== Task goal ==
Output only the lines of the entries that follow, starting at the one with "Macbeth Publication (319, 1927)" and running down to the one with "Books of Mahathma Gandhi (666, 2380)", both included and unchanged.

== Stored data entries ==
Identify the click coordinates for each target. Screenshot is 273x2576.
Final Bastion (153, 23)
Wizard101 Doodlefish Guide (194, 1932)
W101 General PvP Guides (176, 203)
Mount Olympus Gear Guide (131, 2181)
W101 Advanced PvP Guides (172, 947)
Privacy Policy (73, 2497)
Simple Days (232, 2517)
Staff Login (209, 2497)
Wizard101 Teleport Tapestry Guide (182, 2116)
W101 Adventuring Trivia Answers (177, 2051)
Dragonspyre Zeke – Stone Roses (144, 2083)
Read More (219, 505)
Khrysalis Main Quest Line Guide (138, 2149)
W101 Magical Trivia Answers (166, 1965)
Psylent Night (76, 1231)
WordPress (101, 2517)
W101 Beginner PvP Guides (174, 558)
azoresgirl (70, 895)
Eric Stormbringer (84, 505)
* * *
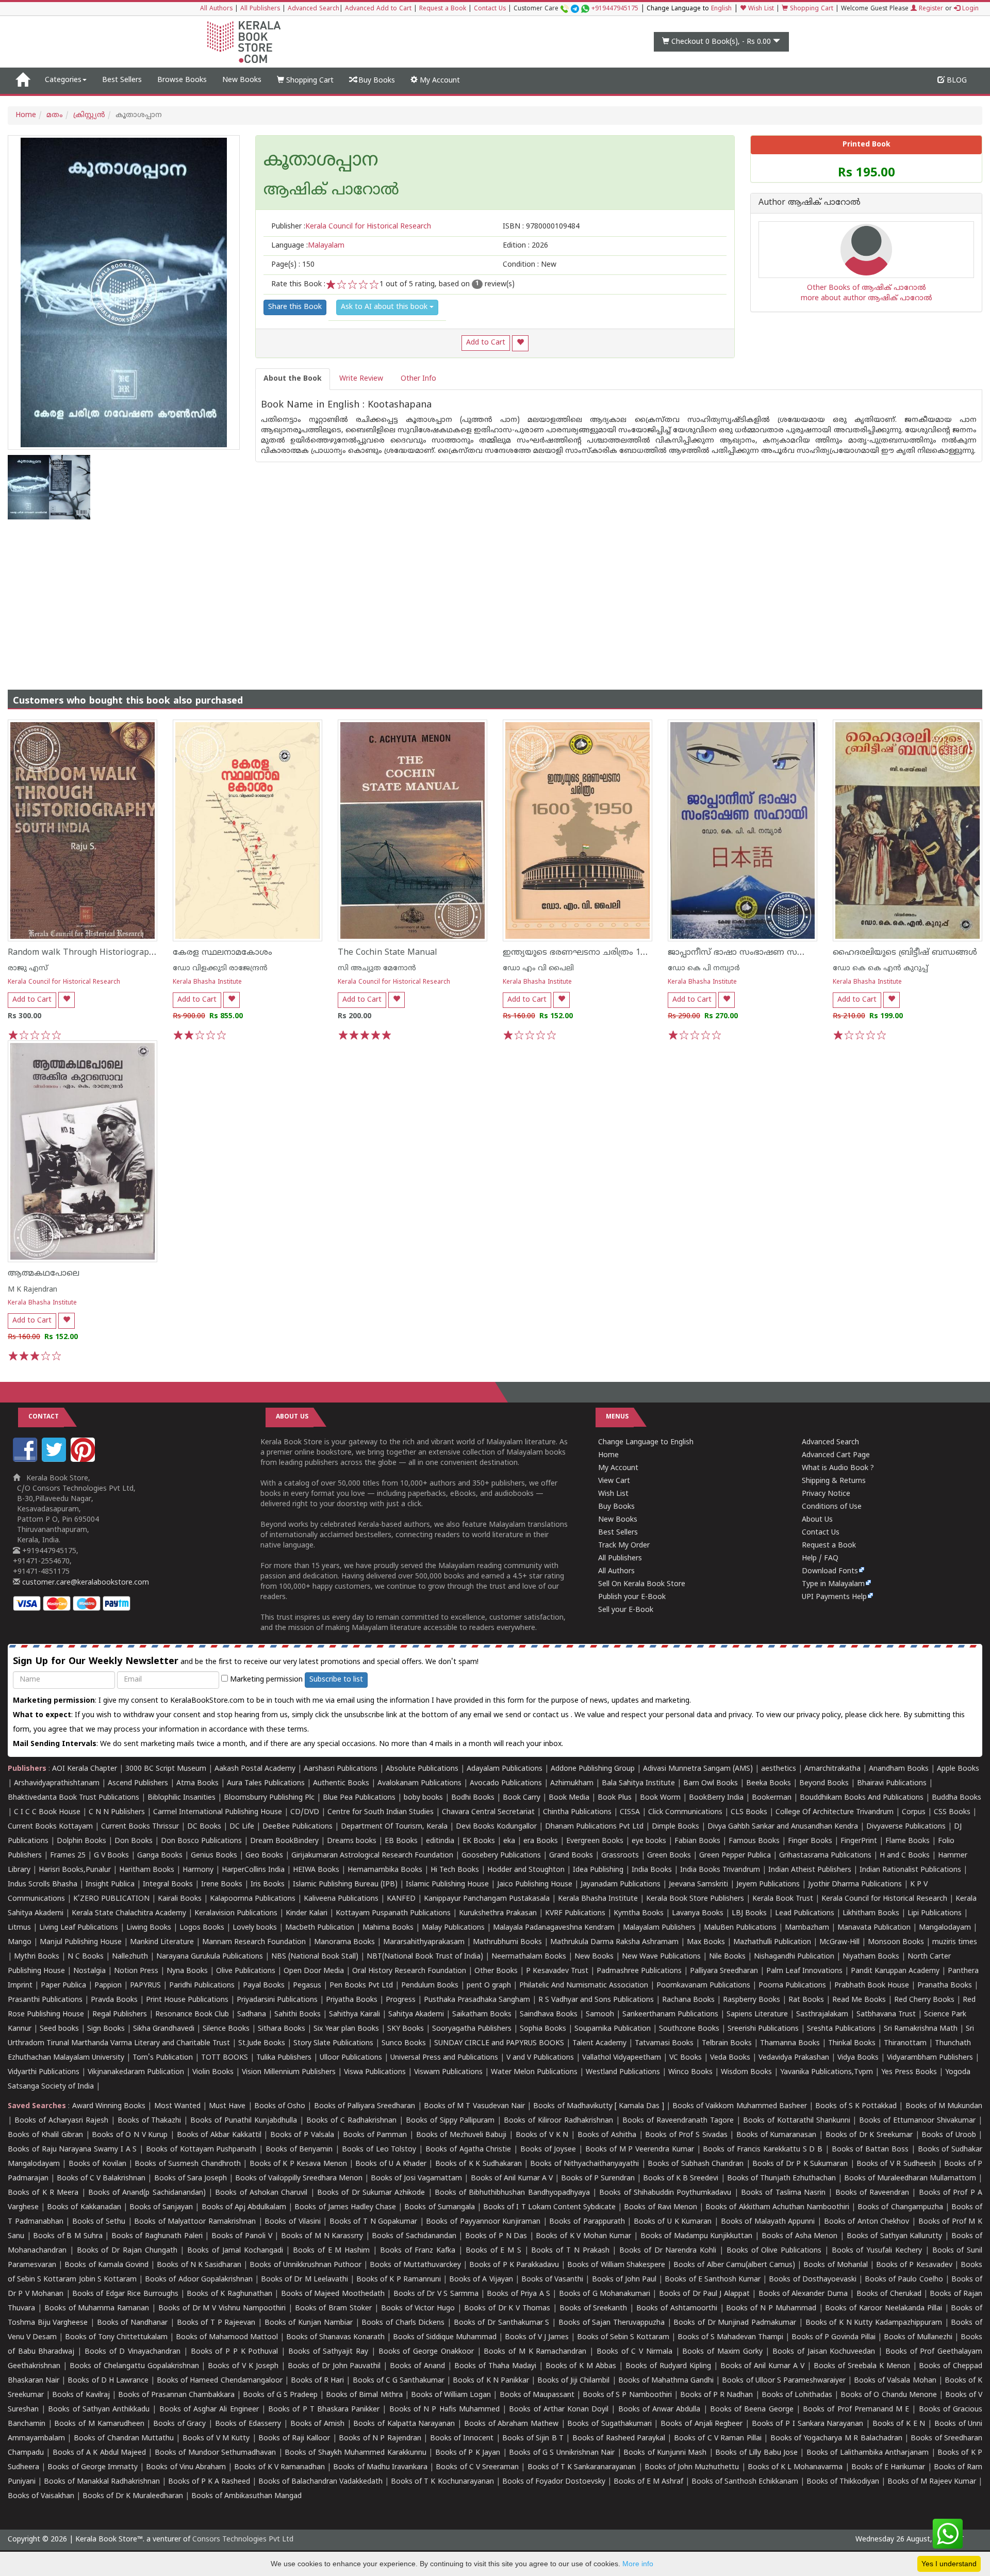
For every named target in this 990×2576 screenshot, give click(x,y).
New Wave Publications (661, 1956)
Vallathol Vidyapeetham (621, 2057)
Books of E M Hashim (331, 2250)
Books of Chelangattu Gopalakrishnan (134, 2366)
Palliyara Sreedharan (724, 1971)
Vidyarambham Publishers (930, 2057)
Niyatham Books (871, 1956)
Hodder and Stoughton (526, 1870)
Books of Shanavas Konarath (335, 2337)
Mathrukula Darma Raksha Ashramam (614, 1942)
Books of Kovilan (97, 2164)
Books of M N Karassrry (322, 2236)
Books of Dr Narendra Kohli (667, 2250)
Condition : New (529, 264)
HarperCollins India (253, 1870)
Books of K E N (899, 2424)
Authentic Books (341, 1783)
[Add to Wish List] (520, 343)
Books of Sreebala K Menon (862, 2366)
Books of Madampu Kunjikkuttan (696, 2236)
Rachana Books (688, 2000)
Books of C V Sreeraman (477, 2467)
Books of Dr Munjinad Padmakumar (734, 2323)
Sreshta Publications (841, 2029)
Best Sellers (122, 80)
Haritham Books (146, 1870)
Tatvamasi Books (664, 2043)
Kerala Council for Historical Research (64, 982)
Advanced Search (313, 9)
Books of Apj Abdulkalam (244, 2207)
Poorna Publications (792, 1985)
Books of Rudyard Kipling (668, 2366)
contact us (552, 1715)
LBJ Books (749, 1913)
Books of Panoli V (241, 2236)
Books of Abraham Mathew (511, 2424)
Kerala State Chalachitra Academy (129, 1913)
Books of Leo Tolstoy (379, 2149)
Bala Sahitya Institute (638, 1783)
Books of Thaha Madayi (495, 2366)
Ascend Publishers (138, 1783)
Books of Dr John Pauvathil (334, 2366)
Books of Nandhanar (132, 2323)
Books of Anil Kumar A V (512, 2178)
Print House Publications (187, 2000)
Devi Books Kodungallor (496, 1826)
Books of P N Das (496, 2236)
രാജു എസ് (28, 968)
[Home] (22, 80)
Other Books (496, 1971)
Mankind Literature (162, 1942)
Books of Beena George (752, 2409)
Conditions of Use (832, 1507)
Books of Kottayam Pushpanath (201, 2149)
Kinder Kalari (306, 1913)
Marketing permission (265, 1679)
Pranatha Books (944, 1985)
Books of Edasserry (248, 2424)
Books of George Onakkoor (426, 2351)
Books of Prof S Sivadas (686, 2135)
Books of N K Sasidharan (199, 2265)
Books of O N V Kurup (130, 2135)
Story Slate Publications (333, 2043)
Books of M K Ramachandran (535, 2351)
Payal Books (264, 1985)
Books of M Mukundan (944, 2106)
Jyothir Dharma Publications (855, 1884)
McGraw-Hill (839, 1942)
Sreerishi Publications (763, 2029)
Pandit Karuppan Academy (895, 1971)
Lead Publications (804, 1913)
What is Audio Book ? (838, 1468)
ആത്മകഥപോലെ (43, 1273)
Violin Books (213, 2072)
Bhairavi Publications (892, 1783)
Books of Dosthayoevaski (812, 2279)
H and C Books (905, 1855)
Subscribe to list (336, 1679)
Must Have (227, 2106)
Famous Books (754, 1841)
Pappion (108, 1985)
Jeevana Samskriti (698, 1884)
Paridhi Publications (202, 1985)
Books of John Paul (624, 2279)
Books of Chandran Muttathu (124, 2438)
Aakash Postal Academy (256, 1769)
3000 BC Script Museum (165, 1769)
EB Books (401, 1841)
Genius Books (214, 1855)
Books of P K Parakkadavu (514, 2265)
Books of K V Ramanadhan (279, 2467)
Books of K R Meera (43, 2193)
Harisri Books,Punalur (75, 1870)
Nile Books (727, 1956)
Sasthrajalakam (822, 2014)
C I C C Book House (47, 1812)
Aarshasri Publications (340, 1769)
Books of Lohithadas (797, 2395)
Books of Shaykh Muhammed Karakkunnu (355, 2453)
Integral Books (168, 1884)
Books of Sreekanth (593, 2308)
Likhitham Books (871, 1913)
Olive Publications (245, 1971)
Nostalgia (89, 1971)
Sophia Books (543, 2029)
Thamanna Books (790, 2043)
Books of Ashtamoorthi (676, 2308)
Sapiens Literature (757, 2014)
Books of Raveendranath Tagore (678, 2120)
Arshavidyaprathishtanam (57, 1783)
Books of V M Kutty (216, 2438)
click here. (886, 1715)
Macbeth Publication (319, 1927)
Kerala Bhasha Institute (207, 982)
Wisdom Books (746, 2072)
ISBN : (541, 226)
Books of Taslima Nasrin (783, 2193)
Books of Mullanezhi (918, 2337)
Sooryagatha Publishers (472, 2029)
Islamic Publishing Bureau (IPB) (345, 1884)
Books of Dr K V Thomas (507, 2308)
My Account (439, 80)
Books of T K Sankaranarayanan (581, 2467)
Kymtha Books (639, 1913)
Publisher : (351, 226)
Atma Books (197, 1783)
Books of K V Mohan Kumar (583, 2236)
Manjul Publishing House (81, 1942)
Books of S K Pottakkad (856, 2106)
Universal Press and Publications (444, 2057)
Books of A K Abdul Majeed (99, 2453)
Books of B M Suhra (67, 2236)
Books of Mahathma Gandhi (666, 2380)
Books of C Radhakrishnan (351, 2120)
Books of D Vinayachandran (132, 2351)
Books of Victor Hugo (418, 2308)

== Solution to this task ==
Macbeth Publication (319, 1927)
Kerala Bhasha Institute (207, 982)
Wisdom Books (746, 2072)
ISBN : (541, 226)
Books of Taslima Nasrin (783, 2193)
Books of Mullanezhi (918, 2337)
Sooryagatha Publishers (472, 2029)
Islamic Publishing Bureau (IPB) (345, 1884)
Books of Dr K V Thomas (507, 2308)
My Account (439, 80)
Books of T K Sankaranarayanan (581, 2467)
Kymtha Books (639, 1913)
Publisher : (351, 226)
Atma Books (197, 1783)
Books of K V Mohan Kumar (583, 2236)
Manjul Publishing House (81, 1942)
Books of S K Pottakkad (856, 2106)
Universal Press and Publications (444, 2057)
Books of A K Abdul Majeed (99, 2453)
Books of B M Suhra (67, 2236)
Books of Mahathma Gandhi (666, 2380)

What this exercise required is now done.